[Date Prev][Date Next][Thread Prev][Thread Next]
[Date Index]
[Thread Index]
- Subject: Re: Computed goto optimization of vanilla Lua
- From: Roberto Ierusalimschy <roberto@...>
- Date: Thu, 4 Feb 2016 13:13:51 -0200
> > computed gotos are a feature of modern compilers [1]. They can be used
> > as a faster replacement for switch-based VM [2]. Many programming
> > languages have VMs implemented in computed gotos (at least, Ruby and
> > Python).
> >
> > The computed goto version is faster because of two reasons [2]:
> >
> > * The switch does a bit more per iteration because of bounds checking.
> > * The effects of hardware branch prediction.
> >
> > I have applied this optimization to VM of Lua 5.3.2, file src/lvm.c
> > [3]. It was very easy, because VM uses macros vmdispatch, vmcase and
> > vmbreak. I have redefined these macros and created a dispatch table.
> >
> > [...]
>
> Thanks for the results.
>
> These macros are there exactly for this reason.
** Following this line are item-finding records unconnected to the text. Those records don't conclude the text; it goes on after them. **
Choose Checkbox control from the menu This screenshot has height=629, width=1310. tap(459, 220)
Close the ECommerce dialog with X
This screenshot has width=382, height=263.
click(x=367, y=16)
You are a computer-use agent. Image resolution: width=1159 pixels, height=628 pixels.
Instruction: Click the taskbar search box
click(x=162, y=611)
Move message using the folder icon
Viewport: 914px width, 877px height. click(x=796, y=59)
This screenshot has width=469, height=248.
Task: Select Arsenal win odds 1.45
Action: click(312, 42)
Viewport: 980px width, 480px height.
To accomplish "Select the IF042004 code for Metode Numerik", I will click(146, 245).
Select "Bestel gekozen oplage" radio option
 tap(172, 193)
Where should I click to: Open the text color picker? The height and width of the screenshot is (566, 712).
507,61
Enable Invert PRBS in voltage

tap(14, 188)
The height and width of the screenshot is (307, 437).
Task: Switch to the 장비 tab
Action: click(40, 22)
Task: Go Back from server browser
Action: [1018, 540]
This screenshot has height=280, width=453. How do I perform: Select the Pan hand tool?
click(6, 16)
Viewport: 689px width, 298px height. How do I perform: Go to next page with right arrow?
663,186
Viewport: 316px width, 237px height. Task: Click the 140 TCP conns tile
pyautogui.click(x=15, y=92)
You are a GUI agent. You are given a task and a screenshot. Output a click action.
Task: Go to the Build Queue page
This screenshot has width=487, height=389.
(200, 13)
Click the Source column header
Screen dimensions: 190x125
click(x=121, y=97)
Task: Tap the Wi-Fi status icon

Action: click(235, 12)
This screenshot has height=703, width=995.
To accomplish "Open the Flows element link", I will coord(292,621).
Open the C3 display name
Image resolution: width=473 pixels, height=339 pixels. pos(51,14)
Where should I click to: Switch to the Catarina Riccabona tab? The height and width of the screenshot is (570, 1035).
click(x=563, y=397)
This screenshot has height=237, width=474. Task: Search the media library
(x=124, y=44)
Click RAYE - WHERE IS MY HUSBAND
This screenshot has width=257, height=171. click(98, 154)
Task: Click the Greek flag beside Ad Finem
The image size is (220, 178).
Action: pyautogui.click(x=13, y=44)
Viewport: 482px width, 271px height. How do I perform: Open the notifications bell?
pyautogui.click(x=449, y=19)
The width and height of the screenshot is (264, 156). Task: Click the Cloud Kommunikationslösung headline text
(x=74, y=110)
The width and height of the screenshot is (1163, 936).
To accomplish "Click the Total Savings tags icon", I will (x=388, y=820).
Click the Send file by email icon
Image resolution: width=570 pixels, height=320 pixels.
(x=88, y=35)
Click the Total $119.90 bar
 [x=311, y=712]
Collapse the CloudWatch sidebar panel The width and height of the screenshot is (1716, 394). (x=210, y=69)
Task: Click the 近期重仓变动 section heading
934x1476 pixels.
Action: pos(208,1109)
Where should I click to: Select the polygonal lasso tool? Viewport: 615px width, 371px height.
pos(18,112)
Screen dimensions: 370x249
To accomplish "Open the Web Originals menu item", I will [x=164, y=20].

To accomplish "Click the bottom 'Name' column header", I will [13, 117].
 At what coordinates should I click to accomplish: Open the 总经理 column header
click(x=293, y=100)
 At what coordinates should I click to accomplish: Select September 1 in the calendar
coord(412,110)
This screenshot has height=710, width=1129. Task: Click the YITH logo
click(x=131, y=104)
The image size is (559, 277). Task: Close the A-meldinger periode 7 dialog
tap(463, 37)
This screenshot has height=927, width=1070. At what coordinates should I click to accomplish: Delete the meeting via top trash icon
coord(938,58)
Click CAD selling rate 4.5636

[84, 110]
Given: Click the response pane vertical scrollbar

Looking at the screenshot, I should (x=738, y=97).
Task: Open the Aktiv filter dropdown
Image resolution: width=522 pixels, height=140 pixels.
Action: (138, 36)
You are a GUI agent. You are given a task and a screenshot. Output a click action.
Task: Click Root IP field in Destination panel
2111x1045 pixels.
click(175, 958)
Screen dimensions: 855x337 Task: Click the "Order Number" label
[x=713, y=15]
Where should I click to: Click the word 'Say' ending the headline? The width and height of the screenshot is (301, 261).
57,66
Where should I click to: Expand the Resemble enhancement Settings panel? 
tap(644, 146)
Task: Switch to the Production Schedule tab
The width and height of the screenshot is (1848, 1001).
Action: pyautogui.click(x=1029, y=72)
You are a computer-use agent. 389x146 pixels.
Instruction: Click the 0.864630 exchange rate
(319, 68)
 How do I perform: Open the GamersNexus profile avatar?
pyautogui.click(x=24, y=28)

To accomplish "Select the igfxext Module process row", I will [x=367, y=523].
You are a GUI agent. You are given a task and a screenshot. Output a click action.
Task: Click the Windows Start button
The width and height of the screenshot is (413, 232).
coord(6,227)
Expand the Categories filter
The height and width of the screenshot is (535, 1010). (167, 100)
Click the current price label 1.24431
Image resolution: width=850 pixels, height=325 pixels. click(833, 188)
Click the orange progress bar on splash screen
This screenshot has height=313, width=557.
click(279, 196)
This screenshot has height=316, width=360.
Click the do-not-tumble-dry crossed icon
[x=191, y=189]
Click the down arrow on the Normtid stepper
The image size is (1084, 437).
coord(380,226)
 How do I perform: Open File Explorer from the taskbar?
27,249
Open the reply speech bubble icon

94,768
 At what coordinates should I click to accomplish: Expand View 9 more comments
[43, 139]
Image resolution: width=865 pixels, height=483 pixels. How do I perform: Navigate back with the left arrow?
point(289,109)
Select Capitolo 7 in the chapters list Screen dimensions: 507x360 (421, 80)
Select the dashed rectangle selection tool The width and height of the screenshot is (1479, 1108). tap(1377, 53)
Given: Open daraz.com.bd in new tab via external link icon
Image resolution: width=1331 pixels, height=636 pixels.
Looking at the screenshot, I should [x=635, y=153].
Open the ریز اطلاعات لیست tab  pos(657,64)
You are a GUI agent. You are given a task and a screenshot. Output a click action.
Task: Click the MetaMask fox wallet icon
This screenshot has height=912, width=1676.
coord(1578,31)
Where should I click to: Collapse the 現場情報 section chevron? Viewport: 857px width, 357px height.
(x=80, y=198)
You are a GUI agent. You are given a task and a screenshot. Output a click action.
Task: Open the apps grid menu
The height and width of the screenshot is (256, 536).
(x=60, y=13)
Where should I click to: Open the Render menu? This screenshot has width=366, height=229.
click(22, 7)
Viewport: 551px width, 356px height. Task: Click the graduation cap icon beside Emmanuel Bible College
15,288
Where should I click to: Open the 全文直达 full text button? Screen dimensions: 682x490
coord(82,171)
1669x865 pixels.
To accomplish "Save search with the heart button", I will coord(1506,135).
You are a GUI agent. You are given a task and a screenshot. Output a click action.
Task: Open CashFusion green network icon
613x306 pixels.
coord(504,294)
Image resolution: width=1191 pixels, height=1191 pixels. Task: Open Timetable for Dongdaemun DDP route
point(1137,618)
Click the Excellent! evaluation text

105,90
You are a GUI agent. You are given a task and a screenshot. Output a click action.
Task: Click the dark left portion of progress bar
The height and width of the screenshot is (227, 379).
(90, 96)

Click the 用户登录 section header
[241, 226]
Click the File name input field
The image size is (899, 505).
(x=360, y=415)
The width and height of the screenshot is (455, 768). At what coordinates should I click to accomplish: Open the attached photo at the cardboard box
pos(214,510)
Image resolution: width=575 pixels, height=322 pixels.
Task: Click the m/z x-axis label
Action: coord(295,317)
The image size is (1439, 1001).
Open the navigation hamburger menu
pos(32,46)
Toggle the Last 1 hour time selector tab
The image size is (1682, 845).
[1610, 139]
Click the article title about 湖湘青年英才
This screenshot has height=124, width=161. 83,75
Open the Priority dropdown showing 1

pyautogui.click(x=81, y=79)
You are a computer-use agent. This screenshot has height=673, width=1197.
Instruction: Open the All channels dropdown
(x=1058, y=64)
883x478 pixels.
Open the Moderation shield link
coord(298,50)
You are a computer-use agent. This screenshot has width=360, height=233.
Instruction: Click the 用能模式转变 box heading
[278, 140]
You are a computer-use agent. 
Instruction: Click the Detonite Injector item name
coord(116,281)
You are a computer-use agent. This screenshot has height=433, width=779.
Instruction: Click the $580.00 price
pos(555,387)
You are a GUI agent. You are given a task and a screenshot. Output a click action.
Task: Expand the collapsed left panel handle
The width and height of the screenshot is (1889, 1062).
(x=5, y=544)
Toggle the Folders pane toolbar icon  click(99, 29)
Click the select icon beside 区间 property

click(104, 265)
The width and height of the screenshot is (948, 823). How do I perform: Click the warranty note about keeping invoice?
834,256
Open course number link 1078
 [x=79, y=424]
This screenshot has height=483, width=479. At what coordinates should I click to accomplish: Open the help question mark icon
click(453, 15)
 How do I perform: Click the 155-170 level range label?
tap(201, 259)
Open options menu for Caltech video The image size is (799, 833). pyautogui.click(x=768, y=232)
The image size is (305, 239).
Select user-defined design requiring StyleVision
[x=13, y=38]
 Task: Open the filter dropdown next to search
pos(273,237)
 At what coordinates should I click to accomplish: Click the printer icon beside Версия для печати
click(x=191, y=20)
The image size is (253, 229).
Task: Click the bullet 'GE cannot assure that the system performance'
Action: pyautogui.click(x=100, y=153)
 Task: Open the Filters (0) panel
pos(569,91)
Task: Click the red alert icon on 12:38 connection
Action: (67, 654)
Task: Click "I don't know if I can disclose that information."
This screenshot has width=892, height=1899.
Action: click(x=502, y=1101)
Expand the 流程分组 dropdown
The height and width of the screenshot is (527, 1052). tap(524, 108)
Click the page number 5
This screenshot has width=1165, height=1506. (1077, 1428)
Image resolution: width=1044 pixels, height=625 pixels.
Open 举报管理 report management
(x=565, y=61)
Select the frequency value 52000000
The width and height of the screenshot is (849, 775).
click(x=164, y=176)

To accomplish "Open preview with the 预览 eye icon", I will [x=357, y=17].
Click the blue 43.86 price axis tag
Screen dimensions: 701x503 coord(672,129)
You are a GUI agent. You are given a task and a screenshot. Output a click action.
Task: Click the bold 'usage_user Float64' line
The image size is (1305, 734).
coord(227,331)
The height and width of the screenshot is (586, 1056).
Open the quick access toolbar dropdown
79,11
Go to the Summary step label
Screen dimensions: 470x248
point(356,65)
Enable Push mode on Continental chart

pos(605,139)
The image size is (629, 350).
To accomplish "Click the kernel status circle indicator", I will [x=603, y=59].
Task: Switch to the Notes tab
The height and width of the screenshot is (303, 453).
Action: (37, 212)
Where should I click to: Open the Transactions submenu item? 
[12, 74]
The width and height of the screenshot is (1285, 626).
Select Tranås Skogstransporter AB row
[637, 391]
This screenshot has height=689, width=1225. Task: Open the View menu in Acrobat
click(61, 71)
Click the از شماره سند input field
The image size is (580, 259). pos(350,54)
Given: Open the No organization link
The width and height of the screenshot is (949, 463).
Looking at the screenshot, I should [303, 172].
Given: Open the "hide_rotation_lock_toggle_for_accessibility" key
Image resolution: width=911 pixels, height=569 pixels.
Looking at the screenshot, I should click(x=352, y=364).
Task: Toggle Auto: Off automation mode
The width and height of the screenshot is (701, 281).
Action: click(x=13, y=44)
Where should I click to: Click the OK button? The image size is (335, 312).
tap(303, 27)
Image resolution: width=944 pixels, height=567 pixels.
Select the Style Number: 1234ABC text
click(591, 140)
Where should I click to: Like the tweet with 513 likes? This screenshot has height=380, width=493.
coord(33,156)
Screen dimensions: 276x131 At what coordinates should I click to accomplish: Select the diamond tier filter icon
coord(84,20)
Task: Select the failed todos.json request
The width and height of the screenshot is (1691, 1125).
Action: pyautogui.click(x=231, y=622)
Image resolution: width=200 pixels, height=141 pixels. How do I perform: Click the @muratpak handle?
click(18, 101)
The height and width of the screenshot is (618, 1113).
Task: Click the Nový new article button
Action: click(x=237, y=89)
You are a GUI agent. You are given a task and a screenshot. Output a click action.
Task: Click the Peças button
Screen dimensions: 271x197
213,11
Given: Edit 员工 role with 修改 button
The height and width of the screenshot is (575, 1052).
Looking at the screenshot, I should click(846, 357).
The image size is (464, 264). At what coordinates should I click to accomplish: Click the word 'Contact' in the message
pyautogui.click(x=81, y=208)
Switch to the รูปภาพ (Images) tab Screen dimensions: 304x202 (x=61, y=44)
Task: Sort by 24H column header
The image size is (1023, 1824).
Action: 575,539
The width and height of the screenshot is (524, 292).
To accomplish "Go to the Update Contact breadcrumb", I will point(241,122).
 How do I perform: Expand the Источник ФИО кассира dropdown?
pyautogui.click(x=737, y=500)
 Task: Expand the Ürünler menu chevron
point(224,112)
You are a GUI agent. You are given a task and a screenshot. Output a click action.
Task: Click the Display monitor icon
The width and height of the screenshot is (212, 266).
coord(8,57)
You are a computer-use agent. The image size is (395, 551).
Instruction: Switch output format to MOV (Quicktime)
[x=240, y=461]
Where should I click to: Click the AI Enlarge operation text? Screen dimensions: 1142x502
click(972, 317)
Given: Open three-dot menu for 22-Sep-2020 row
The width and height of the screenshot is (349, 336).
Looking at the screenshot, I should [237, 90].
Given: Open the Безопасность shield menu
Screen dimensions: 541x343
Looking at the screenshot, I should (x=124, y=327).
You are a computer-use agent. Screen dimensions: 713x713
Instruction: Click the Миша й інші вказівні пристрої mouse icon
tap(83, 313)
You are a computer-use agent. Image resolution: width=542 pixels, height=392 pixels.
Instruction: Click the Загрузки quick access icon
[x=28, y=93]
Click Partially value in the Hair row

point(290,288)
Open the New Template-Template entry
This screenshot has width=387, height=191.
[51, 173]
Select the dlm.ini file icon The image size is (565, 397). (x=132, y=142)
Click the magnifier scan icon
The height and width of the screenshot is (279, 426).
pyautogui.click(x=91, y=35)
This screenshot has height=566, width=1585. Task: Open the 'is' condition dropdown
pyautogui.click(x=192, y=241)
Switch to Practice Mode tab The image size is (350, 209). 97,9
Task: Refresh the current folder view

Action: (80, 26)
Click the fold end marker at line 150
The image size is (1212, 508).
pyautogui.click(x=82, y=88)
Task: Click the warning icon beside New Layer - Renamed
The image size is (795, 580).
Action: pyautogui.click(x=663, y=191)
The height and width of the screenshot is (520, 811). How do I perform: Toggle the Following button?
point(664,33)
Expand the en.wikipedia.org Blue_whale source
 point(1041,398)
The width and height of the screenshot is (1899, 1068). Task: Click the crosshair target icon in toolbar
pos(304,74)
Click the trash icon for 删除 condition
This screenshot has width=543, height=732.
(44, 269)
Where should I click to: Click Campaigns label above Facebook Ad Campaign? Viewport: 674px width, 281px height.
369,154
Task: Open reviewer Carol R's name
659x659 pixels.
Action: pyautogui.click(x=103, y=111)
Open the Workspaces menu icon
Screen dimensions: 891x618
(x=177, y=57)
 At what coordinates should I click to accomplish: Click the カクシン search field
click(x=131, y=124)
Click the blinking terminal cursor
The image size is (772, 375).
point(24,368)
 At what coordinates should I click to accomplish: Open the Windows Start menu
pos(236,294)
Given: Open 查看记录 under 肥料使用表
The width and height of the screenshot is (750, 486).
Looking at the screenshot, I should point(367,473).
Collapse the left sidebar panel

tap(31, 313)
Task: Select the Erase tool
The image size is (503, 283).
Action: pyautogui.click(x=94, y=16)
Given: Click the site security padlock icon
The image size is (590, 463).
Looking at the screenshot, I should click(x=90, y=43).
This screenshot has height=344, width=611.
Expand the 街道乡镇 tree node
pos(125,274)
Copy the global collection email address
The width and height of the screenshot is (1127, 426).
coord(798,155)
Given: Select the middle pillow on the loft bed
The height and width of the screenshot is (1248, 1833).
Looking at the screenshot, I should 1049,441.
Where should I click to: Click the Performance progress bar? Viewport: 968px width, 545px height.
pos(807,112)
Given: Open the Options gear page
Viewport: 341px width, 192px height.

However, my ealier
> tests (a few years ago, when we introduced the macros) did not show
> any perceptible improvement. In particular, the GCC compiler insisted
> in applying a space optimization that merged the common code at the
> end of different branches in a conditional (most of 'vmbreak', in our
> case), therefore throwing away any possibility of optimized branch
> predictions. (All opcodes ended up using the same indirect jump in the
> final code.) I will try it again.
I (re)did some quick tests. For your particular test, I got a "speedup"
of 5%. In general, I got "speedups" around 5~8%. With clang (3.6), I
got "speedups" around 2% in all my (few) tests. (The quotes mean that I
am not sure whether these speedups are real, that is, due only to this
change and consistent among several compilers, versions, platforms,
tests, etc.) It would be great if other people could report their
results for diverse environments and tests.
-- Roberto